▶ What you have to do
Arrange the lines of this listing as a numbered list, leaving out any blank lines.

▶ Word and element location data
start

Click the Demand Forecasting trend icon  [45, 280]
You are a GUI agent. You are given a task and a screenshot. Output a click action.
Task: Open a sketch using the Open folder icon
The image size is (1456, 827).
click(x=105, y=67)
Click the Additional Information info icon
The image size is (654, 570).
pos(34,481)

end

▶ Response to this exercise
1. Click the Demand Forecasting trend icon  [45, 280]
2. You are a GUI agent. You are given a task and a screenshot. Output a click action.
3. Task: Open a sketch using the Open folder icon
4. The image size is (1456, 827).
5. click(x=105, y=67)
6. Click the Additional Information info icon
7. The image size is (654, 570).
8. pos(34,481)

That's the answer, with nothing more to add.